= The Beau Defeated =

The Beau Defeated. Or, The Lucky Younger Brother is a comedy from the Restoration era by Mary Pix.

== Genesis ==
Pix wrote in her foreword, that her play was adapted from Le Chevalier a la Mode by Florent Carton Dancourt (1687). Pix's changes to several aspects of the story include substantially different characters and new dimensions in the plot. Comparing the two led McLaren to see more clearly Pix's "comic gifts and her dramatic and moral concerns.” Elisabeth Heard, on the other hand, states that recent research has concluded that the play's author is unknown.

== Plot ==
The plot combines and contrasts stories about two wealthy widows. Mrs. Rich is not an aristocrat, but she was married to a banker. Lady Landsworth is an aristocrat and was married to a dissolute man who severely limited her freedom to leave the house. The widows are very interested in finding new husbands. Mrs. Rich want a titled spouse; Lady Landsworth wants a gentleman who is educated and interested in the arts.

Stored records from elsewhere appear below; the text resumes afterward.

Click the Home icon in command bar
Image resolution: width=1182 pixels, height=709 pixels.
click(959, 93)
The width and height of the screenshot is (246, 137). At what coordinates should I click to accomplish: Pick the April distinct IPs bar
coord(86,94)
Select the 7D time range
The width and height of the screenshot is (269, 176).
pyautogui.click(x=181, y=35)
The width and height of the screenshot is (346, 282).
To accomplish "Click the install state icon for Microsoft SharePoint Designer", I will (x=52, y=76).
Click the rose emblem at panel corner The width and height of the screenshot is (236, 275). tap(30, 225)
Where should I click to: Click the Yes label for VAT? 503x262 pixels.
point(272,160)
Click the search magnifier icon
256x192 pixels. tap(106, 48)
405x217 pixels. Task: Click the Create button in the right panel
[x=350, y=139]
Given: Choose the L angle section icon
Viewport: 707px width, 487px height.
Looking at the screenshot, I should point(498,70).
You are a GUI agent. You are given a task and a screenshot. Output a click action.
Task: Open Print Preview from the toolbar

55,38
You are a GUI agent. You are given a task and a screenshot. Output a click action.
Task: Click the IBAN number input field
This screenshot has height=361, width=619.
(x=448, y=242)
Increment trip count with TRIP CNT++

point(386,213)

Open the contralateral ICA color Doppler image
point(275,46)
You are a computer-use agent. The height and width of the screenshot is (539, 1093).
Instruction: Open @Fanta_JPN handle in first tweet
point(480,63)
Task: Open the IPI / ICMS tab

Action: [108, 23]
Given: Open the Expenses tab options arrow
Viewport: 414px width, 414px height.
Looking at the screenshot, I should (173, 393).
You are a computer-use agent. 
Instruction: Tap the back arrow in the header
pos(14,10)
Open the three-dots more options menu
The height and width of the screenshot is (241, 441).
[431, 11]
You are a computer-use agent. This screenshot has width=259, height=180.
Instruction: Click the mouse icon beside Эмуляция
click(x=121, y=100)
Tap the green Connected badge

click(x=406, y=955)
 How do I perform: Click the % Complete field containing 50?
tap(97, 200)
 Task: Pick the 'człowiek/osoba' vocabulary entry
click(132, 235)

The play is unusual for its time because it assigns an equal amount of spoken lines to men and women.

== Notable performances ==
The first performance was directed by Thomas Betterton. Jo Davies directed a production at The Swan Theatre in Stratford-upon-Avon in 2016; the Royal Shakespeare Company staged a retitled version called The Fantastic Follies of Mrs. Rich in 2018.